I was getting a little tired of being talked to about Norheys. I admit that I am that young man’s godfather, but that does not make me responsible for all his actions. Lord Edmund ought to be capable of looking after his own nephew. Then it occurred to me that if Edmund Troyte went on worrying me I might as well have the satisfaction of worrying him. I would tell him the story of Emily’s curate and see how he liked being consulted about business which is none of his. I telephoned my acceptance of his invitation and then went back to the bill and the post-card.
The bill was totally uninteresting. The post-card came from Janet Church and announced that she had got as far as Berlin and meant to go farther. Janet is fairly well off and likes to be as comfortable as she can when traveling. She was staying in the Adlon Hotel. The address reminded me of Emily’s curate and a really brilliant idea occurred to me. Janet Church had given me a great deal of trouble. I would give her a little in return.
I wrote her a long letter in which I explained that a really valuable curate had disappeared, having been last heard of at the Adlon Hotel in Berlin. I said that foul play was suspected, which I am sure was true. Emily evidently thought that the young man had gone off on a disreputable spree, which would have been foul play on his part. Canon Pyke feared that he had been decoyed into a den of infamy and there robbed—foul play on the part of some one else. I asked Janet to stay a few days longer in Berlin to go into the matter thoroughly. It was just the sort of thing she ought to do. What is the good of working for World Peace through the Union of Christian Churches if the world, combined with the flesh and the devil, is kidnapping the clergy?
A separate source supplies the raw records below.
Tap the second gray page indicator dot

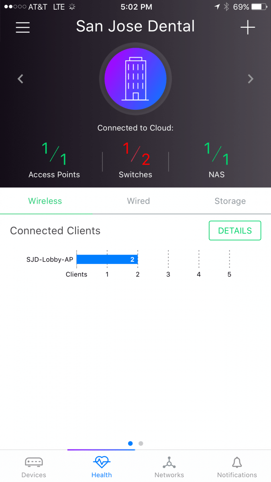coord(141,443)
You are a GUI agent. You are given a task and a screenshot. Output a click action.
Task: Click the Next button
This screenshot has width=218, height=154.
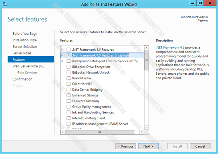(x=148, y=146)
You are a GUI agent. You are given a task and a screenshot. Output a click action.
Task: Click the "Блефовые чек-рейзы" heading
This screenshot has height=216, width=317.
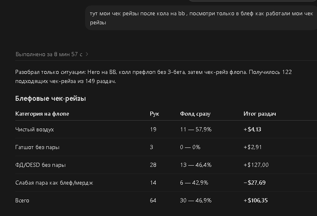point(51,99)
“The curate’s name,” I wrote, “has unfortunately not been told me. But that won’t be any real obstacle. There can not be many English curates at large in Berlin. If you find one at all, he’ll probably be the one we want. He has a hearty manner, is full of energy and good spirits. In all probability his face is round and plump. My sister Emily is most anxious about him, so I’m sure you’ll do your best.”
Then I wrote to Emily.
“I’m delighted to help in any way I can in the good work of finding your lost curate. I am dining with Edmund Troyte this evening and intend to put the whole case before him. He is, as you know, minister for Balkan affairs, and though Berlin is not actually in the Balkans, it is quite likely that your curate may have drifted eastward. So many people do, don’t they?—and will be found in Bukarest or Sophia. You can confidently count on everything possible being done. I have also written to Janet Church, who is in Berlin. She is just the kind of woman who will find a curate however carefully he is hidden—or, if your suspicion is justified, however carefully he has hidden himself. But I hope you are wrong about him. Poor boy. I can not help thinking of him as a nice, straightforward, merry lad, a little lacking perhaps in serious purpose, but sound at heart. It would be a thousand pities if he were permanently lost. But we need not anticipate that. The unanswered letter basket you gave me at Christmas is one of the most useful things I have ever had. I don’t know how I should get on without it. Give my kind regards to the canon.”